*BRIEF:* Could the data underneath be repeated exactly, in full?

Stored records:
+++

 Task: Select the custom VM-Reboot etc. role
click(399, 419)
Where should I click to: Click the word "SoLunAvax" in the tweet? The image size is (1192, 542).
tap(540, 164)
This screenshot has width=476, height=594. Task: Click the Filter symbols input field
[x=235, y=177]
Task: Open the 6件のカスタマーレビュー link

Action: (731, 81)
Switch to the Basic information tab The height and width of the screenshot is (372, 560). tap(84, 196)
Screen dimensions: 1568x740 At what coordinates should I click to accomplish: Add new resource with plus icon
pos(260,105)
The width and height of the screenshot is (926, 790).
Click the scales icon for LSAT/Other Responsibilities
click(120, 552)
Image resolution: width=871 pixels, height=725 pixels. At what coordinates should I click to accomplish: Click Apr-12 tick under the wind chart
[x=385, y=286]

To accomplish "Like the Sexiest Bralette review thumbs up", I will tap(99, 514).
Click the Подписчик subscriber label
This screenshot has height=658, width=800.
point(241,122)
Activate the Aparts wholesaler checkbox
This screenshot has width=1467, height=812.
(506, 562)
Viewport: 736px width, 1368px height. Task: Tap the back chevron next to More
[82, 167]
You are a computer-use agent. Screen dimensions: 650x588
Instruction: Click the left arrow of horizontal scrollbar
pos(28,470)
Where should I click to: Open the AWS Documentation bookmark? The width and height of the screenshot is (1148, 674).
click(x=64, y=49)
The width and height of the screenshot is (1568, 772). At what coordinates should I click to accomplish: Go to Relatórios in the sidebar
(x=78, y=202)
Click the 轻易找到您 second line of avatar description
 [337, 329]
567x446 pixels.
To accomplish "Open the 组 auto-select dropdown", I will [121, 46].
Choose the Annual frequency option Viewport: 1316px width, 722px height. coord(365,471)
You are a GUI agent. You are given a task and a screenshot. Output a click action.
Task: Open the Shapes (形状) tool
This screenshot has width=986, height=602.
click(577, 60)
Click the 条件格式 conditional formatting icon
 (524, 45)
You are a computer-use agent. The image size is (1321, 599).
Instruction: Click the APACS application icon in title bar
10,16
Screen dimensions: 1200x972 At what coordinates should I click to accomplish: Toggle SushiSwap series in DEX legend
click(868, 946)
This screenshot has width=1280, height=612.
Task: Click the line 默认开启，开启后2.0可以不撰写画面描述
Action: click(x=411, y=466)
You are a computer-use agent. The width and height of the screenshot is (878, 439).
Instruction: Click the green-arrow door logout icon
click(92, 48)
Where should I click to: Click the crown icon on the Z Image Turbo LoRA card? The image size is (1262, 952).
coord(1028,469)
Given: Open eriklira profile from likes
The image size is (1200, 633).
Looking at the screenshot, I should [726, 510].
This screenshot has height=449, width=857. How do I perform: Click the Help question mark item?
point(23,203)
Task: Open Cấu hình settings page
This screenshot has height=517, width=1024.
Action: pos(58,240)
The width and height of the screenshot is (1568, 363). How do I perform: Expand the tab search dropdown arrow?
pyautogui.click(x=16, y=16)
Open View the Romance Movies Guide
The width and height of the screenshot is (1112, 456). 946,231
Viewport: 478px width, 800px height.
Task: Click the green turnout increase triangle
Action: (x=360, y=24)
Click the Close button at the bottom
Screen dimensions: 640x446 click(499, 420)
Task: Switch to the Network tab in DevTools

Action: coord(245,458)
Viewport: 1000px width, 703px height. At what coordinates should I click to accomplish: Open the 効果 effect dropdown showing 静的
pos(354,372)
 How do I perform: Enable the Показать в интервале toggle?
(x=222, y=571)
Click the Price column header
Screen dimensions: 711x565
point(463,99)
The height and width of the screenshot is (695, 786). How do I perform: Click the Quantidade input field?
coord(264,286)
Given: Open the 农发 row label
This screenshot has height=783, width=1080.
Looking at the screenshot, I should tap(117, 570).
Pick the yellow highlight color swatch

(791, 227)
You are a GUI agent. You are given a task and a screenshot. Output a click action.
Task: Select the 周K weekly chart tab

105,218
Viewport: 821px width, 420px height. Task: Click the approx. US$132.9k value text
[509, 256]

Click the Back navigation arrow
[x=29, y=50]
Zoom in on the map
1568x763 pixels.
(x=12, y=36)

+++

*ANSWER SPACE:*
 Task: Select the custom VM-Reboot etc. role
click(399, 419)
Where should I click to: Click the word "SoLunAvax" in the tweet? The image size is (1192, 542).
tap(540, 164)
This screenshot has width=476, height=594. Task: Click the Filter symbols input field
[x=235, y=177]
Task: Open the 6件のカスタマーレビュー link

Action: (731, 81)
Switch to the Basic information tab The height and width of the screenshot is (372, 560). tap(84, 196)
Screen dimensions: 1568x740 At what coordinates should I click to accomplish: Add new resource with plus icon
pos(260,105)
The width and height of the screenshot is (926, 790).
Click the scales icon for LSAT/Other Responsibilities
click(120, 552)
Image resolution: width=871 pixels, height=725 pixels. At what coordinates should I click to accomplish: Click Apr-12 tick under the wind chart
[x=385, y=286]

To accomplish "Like the Sexiest Bralette review thumbs up", I will tap(99, 514).
Click the Подписчик subscriber label
This screenshot has height=658, width=800.
point(241,122)
Activate the Aparts wholesaler checkbox
This screenshot has width=1467, height=812.
(506, 562)
Viewport: 736px width, 1368px height. Task: Tap the back chevron next to More
[82, 167]
You are a computer-use agent. Screen dimensions: 650x588
Instruction: Click the left arrow of horizontal scrollbar
pos(28,470)
Where should I click to: Open the AWS Documentation bookmark? The width and height of the screenshot is (1148, 674).
click(x=64, y=49)
The width and height of the screenshot is (1568, 772). At what coordinates should I click to accomplish: Go to Relatórios in the sidebar
(x=78, y=202)
Click the 轻易找到您 second line of avatar description
 [337, 329]
567x446 pixels.
To accomplish "Open the 组 auto-select dropdown", I will [121, 46].
Choose the Annual frequency option Viewport: 1316px width, 722px height. coord(365,471)
You are a GUI agent. You are given a task and a screenshot. Output a click action.
Task: Open the Shapes (形状) tool
This screenshot has width=986, height=602.
click(577, 60)
Click the 条件格式 conditional formatting icon
 (524, 45)
You are a computer-use agent. The image size is (1321, 599).
Instruction: Click the APACS application icon in title bar
10,16
Screen dimensions: 1200x972 At what coordinates should I click to accomplish: Toggle SushiSwap series in DEX legend
click(868, 946)
This screenshot has width=1280, height=612.
Task: Click the line 默认开启，开启后2.0可以不撰写画面描述
Action: click(x=411, y=466)
You are a computer-use agent. The width and height of the screenshot is (878, 439).
Instruction: Click the green-arrow door logout icon
click(92, 48)
Where should I click to: Click the crown icon on the Z Image Turbo LoRA card? The image size is (1262, 952).
coord(1028,469)
Given: Open eriklira profile from likes
The image size is (1200, 633).
Looking at the screenshot, I should [726, 510].
This screenshot has height=449, width=857. How do I perform: Click the Help question mark item?
point(23,203)
Task: Open Cấu hình settings page
This screenshot has height=517, width=1024.
Action: pos(58,240)
The width and height of the screenshot is (1568, 363). How do I perform: Expand the tab search dropdown arrow?
pyautogui.click(x=16, y=16)
Open View the Romance Movies Guide
The width and height of the screenshot is (1112, 456). 946,231
Viewport: 478px width, 800px height.
Task: Click the green turnout increase triangle
Action: (x=360, y=24)
Click the Close button at the bottom
Screen dimensions: 640x446 click(499, 420)
Task: Switch to the Network tab in DevTools

Action: coord(245,458)
Viewport: 1000px width, 703px height. At what coordinates should I click to accomplish: Open the 効果 effect dropdown showing 静的
pos(354,372)
 How do I perform: Enable the Показать в интервале toggle?
(x=222, y=571)
Click the Price column header
Screen dimensions: 711x565
point(463,99)
The height and width of the screenshot is (695, 786). How do I perform: Click the Quantidade input field?
coord(264,286)
Given: Open the 农发 row label
This screenshot has height=783, width=1080.
Looking at the screenshot, I should tap(117, 570).
Pick the yellow highlight color swatch

(791, 227)
You are a GUI agent. You are given a task and a screenshot. Output a click action.
Task: Select the 周K weekly chart tab

105,218
Viewport: 821px width, 420px height. Task: Click the approx. US$132.9k value text
[509, 256]

Click the Back navigation arrow
[x=29, y=50]
Zoom in on the map
1568x763 pixels.
(x=12, y=36)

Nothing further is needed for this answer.